* start *

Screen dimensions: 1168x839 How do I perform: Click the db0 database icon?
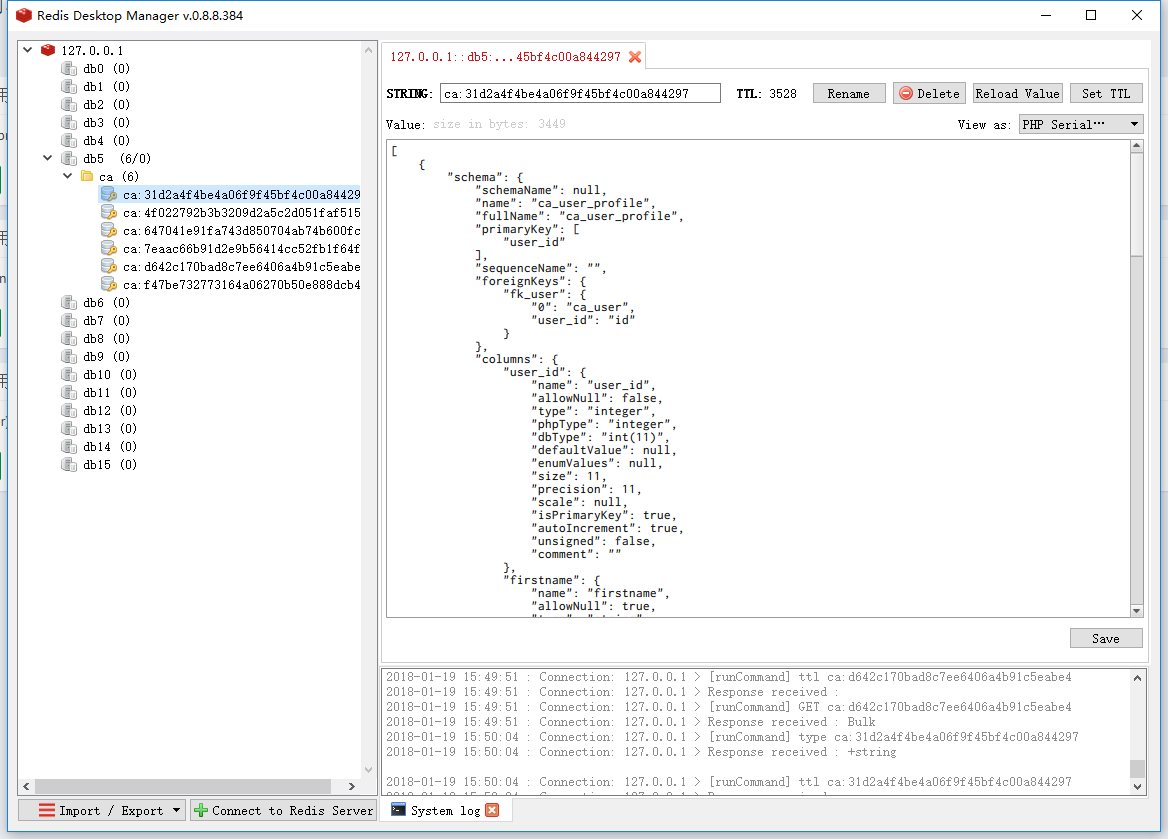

* end *
* start *

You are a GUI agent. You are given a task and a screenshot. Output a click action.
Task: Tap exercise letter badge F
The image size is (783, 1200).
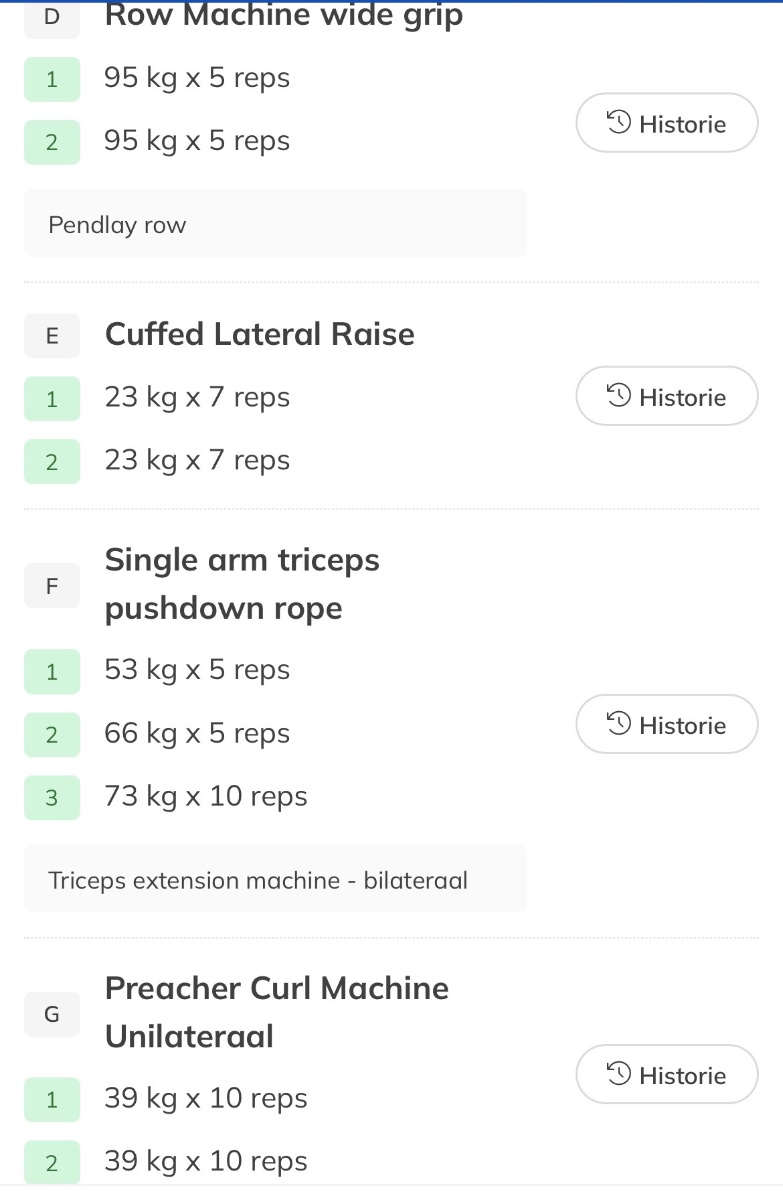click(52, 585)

* end *
* start *

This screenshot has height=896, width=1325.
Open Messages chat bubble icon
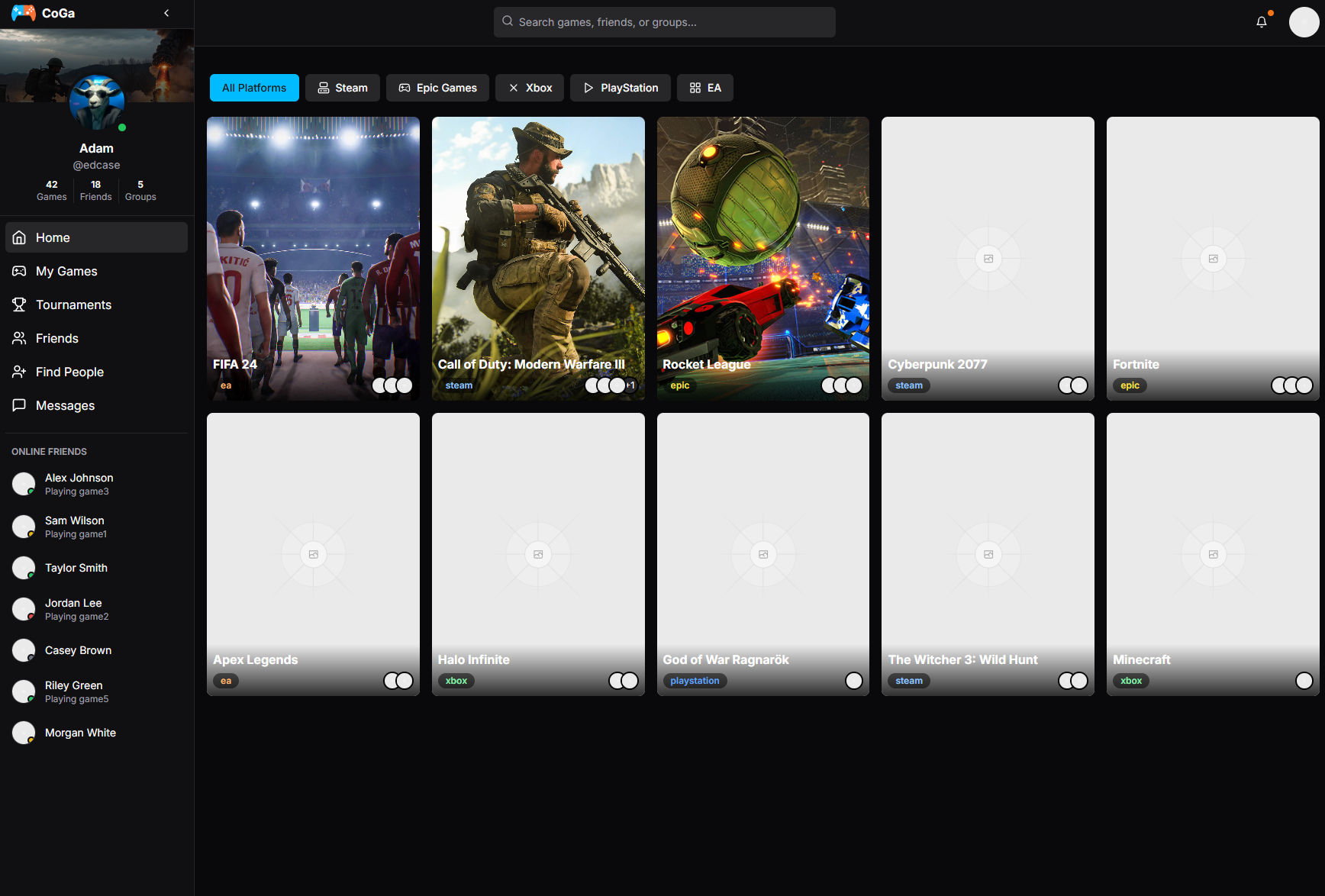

* end *

# AIM:
Rewrite the material between the lines holding "You are a GUI" and "click(52, 585)", inclusive, swapping "agent" for "assistant" and keeping everything else unchanged. Omit the pictures from your answer.

# EXERCISE SOLUTION:
You are a GUI assistant. You are given a task and a screenshot. Output a click action.
Task: Tap exercise letter badge F
The image size is (783, 1200).
click(52, 585)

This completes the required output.